At this point I decided to validate all these learnings. While it was my first time of using the DosBox debugger, I must say it was very intuitive and surprisigly efficient! DosBox debugger

From that point reverse-engineering became easier - I had to look for assignments to word_6152 (the level backup). That should happen when moving to warp zones, and luckily there was only one such writing reference:

g_curr_warp_zone_mapping = g_current_level;
var2 = *(word *)(g_current_level * 2 + 0x192);
var3 = *(word *)(g_current_level * 2 + 0x1a6);
g_current_level = *(int *)(g_current_level * 2 + 0x16a) - 1;
sub_14C69();
g_start_y = 0x10;
  • Here we can see how the current level is backed-up for coming back from the warp zone.
  • The current level number is mapped from 0x16A + (2*current_level)-1.
  • Perhaps not surprisingly, g_start_y = 0x10 is the constant they mention at the modding community for the warp zone starting Y position. When I originally read the description, I assumed this was in a data segment, but it's just a constant baked into the code (probably originally in a #define).

The calculation for loading the current level is loaded from address 0x2583a (plus twice the current level, minus one). Indeed we can see this easily:

import struct
struct.unpack('<10H', open('DAVE.EXE', 'rb').read()[0x2583a:0x2583a+20])

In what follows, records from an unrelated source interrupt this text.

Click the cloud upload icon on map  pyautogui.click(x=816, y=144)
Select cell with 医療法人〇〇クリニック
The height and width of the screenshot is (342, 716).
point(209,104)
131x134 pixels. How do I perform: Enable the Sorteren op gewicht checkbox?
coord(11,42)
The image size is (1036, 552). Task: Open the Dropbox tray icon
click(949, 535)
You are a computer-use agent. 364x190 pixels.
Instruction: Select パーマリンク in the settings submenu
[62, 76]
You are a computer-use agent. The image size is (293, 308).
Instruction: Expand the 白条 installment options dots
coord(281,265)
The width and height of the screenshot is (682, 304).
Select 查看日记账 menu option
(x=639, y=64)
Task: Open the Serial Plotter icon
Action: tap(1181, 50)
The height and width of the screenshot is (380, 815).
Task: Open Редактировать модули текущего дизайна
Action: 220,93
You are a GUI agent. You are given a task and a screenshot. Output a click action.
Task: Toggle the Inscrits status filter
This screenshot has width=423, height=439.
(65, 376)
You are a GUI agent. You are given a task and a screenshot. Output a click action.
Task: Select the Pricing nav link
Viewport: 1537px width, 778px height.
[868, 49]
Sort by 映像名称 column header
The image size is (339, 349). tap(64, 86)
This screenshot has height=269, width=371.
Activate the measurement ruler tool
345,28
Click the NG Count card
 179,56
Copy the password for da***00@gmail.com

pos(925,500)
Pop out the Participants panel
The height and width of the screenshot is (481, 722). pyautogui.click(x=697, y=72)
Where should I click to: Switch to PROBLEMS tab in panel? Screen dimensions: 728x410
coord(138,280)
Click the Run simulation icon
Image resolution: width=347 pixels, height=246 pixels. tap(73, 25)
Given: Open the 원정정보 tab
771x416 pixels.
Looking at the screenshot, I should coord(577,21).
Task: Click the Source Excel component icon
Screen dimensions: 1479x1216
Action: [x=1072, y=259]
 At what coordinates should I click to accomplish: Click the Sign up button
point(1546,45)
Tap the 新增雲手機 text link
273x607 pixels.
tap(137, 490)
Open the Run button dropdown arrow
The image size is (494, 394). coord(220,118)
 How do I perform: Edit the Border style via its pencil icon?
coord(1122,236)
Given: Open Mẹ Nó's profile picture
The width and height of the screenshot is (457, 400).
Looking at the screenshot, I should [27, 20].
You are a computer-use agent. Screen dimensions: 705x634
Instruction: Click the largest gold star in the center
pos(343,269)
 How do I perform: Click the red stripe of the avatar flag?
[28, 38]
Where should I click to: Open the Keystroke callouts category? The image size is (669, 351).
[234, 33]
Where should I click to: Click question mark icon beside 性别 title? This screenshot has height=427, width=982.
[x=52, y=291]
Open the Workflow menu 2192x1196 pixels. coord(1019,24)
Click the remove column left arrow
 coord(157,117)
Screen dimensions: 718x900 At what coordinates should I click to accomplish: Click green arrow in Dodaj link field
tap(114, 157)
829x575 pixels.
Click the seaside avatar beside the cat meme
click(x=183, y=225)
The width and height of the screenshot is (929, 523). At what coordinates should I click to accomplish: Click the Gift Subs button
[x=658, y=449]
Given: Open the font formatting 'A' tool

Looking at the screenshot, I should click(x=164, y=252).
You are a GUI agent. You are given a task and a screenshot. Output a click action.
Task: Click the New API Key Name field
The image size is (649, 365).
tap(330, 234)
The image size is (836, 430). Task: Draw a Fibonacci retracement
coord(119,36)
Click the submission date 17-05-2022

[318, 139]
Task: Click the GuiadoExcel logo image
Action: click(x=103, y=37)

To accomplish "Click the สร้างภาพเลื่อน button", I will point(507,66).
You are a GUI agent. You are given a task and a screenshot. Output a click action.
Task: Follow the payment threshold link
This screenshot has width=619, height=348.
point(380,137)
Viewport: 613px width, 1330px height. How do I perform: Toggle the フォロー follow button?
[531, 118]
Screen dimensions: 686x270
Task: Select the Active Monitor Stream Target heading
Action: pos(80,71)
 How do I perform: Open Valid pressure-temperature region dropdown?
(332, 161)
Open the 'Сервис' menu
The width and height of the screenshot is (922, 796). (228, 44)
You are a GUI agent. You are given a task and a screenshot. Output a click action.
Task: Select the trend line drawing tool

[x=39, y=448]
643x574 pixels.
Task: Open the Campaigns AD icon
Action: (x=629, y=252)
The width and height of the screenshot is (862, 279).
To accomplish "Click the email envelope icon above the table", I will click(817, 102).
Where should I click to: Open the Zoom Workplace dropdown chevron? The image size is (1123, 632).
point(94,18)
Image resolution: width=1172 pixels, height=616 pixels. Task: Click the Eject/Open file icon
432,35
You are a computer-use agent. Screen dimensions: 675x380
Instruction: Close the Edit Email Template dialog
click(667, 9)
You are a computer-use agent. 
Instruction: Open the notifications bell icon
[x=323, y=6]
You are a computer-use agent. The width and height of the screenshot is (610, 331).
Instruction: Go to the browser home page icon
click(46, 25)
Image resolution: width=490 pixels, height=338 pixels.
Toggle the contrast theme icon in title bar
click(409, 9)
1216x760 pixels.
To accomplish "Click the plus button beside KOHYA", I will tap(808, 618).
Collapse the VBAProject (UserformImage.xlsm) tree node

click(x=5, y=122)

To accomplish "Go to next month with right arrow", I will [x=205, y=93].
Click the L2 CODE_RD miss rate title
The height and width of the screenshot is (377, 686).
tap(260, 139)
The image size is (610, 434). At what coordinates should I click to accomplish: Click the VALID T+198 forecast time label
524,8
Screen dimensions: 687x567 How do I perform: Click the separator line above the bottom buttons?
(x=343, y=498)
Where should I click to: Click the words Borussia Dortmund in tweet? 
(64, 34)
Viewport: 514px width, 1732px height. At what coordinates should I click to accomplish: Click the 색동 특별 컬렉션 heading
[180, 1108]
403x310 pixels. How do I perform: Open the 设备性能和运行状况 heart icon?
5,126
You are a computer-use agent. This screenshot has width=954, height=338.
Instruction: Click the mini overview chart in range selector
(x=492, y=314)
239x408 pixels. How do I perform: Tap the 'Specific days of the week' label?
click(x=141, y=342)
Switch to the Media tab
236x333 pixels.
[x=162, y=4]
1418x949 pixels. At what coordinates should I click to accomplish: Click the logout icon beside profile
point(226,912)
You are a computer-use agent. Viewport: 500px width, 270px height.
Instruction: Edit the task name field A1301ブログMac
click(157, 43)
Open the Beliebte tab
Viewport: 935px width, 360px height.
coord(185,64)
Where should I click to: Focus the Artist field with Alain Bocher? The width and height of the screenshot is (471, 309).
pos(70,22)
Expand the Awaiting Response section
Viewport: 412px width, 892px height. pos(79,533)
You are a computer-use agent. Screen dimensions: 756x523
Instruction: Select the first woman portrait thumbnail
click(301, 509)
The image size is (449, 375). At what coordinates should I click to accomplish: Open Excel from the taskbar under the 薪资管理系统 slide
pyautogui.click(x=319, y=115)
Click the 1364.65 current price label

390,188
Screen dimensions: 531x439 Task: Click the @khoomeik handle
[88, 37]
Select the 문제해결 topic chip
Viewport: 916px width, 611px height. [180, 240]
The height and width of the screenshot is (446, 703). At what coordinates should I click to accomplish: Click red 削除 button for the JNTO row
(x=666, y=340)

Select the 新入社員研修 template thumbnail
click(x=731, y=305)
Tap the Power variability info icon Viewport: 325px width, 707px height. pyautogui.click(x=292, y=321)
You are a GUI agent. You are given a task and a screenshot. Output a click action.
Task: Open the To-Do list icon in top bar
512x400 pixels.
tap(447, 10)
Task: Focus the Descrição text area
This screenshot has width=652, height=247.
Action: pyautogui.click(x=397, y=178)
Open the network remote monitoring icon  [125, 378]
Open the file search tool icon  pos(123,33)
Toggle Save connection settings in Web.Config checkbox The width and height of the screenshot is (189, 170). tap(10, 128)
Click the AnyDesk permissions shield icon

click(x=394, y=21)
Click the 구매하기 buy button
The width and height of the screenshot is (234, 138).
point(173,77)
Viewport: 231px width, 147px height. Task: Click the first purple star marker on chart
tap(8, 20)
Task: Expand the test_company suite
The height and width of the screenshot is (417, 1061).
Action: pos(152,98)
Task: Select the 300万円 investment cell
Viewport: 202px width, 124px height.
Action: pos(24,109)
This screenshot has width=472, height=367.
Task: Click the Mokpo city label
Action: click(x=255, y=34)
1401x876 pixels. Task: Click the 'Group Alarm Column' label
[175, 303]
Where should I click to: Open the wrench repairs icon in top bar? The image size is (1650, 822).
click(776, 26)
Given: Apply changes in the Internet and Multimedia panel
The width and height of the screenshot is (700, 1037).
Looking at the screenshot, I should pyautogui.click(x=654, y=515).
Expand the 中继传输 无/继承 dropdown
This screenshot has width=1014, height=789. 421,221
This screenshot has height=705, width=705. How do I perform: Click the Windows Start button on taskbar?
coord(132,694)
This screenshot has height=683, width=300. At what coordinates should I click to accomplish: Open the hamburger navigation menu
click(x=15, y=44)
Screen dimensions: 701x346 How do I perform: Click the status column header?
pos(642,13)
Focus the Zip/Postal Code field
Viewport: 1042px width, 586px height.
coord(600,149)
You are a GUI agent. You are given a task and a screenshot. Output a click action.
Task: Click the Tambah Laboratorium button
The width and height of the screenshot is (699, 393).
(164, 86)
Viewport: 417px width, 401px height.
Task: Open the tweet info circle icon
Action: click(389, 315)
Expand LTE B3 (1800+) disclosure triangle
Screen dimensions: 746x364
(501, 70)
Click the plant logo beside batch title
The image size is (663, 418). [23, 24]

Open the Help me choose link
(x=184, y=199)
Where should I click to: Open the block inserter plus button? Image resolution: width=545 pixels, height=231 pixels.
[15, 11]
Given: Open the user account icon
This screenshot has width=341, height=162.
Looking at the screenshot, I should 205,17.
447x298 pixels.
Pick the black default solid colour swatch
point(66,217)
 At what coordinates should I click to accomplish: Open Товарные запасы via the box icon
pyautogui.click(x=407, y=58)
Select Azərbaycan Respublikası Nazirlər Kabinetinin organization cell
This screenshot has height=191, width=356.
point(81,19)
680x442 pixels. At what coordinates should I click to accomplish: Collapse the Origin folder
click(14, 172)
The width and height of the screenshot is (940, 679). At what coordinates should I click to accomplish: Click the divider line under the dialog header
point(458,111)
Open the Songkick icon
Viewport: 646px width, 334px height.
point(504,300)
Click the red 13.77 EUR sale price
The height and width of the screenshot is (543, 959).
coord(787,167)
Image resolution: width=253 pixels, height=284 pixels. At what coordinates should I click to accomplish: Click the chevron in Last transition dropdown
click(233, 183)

This yields (0, 0, 0, 0, 2, 0, 0, 6, 7, 1) - we can clearly see the warp zones at 1-based indexes 5, 8, 9 and 10. Success!

Level 6

When level 5, for example, is loaded, 2 is returned, and the tiles from that level are processed, which are really element 1 in the 0-based levels array.
Thanks to the modding community, we already know the tiles start at offset 0x26E0A (with each element being 0x500 bytes long).
Well, let's imagine what happens to level 6... The returned number is 0, which will be index -1, which is really 0xFFFF... Interestingly, that sub_14C69 seems to be exactly the level loader:

Starty = *(word *)(g_current_level * 2 + 0x136);
...
src = word3687C + g_current_level * 0x500;

Well, that multipication by 0x500 is a clear indication that the base address (loaded from word3687C) should be the base of the levels.
Indeed by debugging I see it maps back to the file offset 0x26E0A. So, marking 0x26E0A as g_levels and with each element taking 0x500 bytes, we simply get:

src = g_levels[g_current_level];

Well, if g_current_level is 0xFFFF then multiplying it by 0x500 gives 0xFB00 because of the 16-bit wrap-around:

hex((0xFFFF * 0x500) & 0xFFFF)

Therefore, the warp-level tiles for level 6 are loaded from address 0x2932B, and indeed:

import binascii
print(binascii.hexlify(open('DAVE.EXE', 'rb').read()[0x2932B:0x2932B+0x20], ' '))

This yields 00 00 00 2b 23 2c 00 00 02 05 05 01 00 05 00 00 00 00 05 1e 1e 1e 1f 1e 1e 1d 14 00 00 1f 1e 00 which corresponds to the buggy tiles we see.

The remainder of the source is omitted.